Zeki insan ahlak dışı bir etkinlik yaptığında önünde sonunda bunun bedelini ödeyeceğini biliyor, bedelini ödemezse bile vicdanı onun peşini bırakmayacağını ve sonunda astarı yüzünü geçeceğini biliyor. Zeki insanlar bir olaya girmeden, nasıl yan etkileri olabileceğini nasıl sonuçlar verebileceğini düşünebilecek öngörüye sahiptirler. Aptal insanlar ise, öngörüde bulunamıyor, kendine güveniyor (cahil cesareti) ve köylü kurnazlığına başvurarak, kazanacağını düşünüyor. Ancak zeki olmadığı için bir veya birden fazla parametreyi gözden kaçırıyor ve yakayı ele veriyor.

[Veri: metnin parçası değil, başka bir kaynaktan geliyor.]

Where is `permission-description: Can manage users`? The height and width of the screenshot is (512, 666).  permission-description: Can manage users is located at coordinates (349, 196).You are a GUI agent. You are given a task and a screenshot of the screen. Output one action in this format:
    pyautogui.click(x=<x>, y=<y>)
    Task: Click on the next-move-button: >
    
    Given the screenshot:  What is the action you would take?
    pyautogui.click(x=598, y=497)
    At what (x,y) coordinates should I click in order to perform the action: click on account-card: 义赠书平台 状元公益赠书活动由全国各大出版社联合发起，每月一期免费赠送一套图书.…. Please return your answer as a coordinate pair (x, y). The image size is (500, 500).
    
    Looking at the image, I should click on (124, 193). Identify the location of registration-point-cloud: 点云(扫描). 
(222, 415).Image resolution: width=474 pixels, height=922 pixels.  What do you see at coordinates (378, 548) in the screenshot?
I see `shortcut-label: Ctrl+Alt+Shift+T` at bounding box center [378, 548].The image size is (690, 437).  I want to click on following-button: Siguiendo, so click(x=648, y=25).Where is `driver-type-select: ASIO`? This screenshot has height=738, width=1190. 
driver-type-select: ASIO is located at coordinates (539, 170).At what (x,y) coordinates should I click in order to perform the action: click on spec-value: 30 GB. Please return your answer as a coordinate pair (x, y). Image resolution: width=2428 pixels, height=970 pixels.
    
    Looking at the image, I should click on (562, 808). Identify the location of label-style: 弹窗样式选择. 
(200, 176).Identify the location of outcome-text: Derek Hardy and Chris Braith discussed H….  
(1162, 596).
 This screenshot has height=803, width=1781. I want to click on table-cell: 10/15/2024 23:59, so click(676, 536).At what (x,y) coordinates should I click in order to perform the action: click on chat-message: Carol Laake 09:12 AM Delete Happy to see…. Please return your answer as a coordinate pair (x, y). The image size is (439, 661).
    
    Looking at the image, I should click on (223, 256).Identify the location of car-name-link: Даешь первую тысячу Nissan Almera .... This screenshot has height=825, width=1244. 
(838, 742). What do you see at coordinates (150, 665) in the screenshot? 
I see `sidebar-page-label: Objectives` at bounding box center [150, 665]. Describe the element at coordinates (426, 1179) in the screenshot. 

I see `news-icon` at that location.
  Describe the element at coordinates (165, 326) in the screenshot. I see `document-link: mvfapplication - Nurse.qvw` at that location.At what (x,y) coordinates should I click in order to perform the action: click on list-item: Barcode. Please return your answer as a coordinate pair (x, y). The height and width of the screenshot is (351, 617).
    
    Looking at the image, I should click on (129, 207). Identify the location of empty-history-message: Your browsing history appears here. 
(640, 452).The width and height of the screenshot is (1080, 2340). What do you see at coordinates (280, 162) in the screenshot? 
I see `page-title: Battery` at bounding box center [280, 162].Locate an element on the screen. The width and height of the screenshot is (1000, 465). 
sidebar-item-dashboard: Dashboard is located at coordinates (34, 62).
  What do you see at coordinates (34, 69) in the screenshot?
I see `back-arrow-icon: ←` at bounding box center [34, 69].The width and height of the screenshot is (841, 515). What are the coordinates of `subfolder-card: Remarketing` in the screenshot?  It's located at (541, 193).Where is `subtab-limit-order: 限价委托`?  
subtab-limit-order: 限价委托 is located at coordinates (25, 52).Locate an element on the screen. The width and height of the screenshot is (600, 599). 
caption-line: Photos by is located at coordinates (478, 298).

Burada ilave etmem gereken çok kritik bir ayraç var; biz toplum olarak “zeki” kelimesini doğru kullanmıyoruz, kendi çıkarları için başkaları kullanan veya ihtiraslı insanları zeki ve başarılı olarak tanımlıyoruz ama bu doğru değil bunlar aslında “hayduttur”.
Bakın bir gün alman bir profesörle yemekte konuşuyoruz bana dedi ki sevgili dostum sizin iş adamları ile bizim iş adamları arasında şöyle bir ayrım var:
- Sizden 10 kişi işe atılırken ertesi gün zengin olmak için uğraşır, 9 u batar ama 1 i başarır, borçta olan/hapsi boylayan o 9 u gözünüz görmez ama başaran o 1 i övüp durursunuz.
- Bizde 10 kişi işe atılırken 10 sene sonra başarılı olmak için plan yapar, ve 10 sene sonra 9 u başarırken 1 i başarısız olur, ki siz ya görmezsiniz (o kadar bekleyip görecek kadar sabırlı değilsiniz) ya da başarısız olan 1 kişiye odaklanırsınız.
Sevgili okuyucu, bilim en büyük ahlaktır, çünkü bir şeyi ölçerken olduğu gibi yazmalısın, o sayıyı tahrif ederken gerçek ile bağını kesmiş bulunursun ve bilgi ile ilişkin kalmamış olur ki bunun ciddi sonuçları var. Akademide ve mesleki hayatımda sayılarla oynayan çok kişi gördüm, her düzeyde, sizi temin ederim başarısızlıklarını görecek kadar şanslıydım, hiç biri iflah olmadı. Hakikati kimse tahrif edemez, ama kendi zihnin/ algısını tahrif eder ki, bu da “gündüz gözlerini kapatıp gecedir demek” kadar anlamsızdır.
Siz evreni ne sandınız, düzmece mi? 1.7 milyar km ötede satürne uydu göndermeyi oyun mu sandınız, onu oraya gönderen matematikçiler ve bilim insanları (nasa) bilin ki evreni olduğu gibi görmek, ölçmek ve uygulamak için, zekalarının son sınırını zorlamaktadırlar. Önce bilgi ile ilişkimiz düzeltmeliyiz, yoksa bilgi bize uğramaz. Çünkü: “Belirsizlik bilgisizliğin diğer halidir”
..
Türk toplumu maalesef ki bilimsel veriler ve ahlaki yaklaşımlar yerine Ortadoğu ve din merkezli değer ve bakış açısıyla irdeleme yapmakta, toplum bireylerinin ezberlerine göre aferim alabilmek için karanlık bir tünele girmektedir. Karanlık bir tünel, gidişat da karşılaşılacaklar da belirsiz, sonucunda beklenen başarı ve zafer için ise inşallah, maşallah ve benzer tutum halleri, öngörü ve bilim ışığı ahlak benlikte akıl, emek, her an özeleştiri yetisiyle emin adımlarla yürüme hali, neden iflas olsun ki. İflas sadece bilimsel çalışmalarda dahi örneklenemeyen global bir seçim var ise farklı ve ilk kez denenen bir faaliyet seçilmişse mümkündür. Farklı ve ilk deneyimlenen bir faaliyet ise bu durumlar içinde sigorta ve çoklu katılım yöntemleri ile faaliyet türleri kendisini garantiye almış sermayeyi sağlam duvara yaslamıştır. Bilim kaderci yaklaşımlar içerisinde olmaz, bilim aksi ve zararlı, kötü ve beklenti dışı sonuçlara göre alternatif planlara öncesinden sahiptir.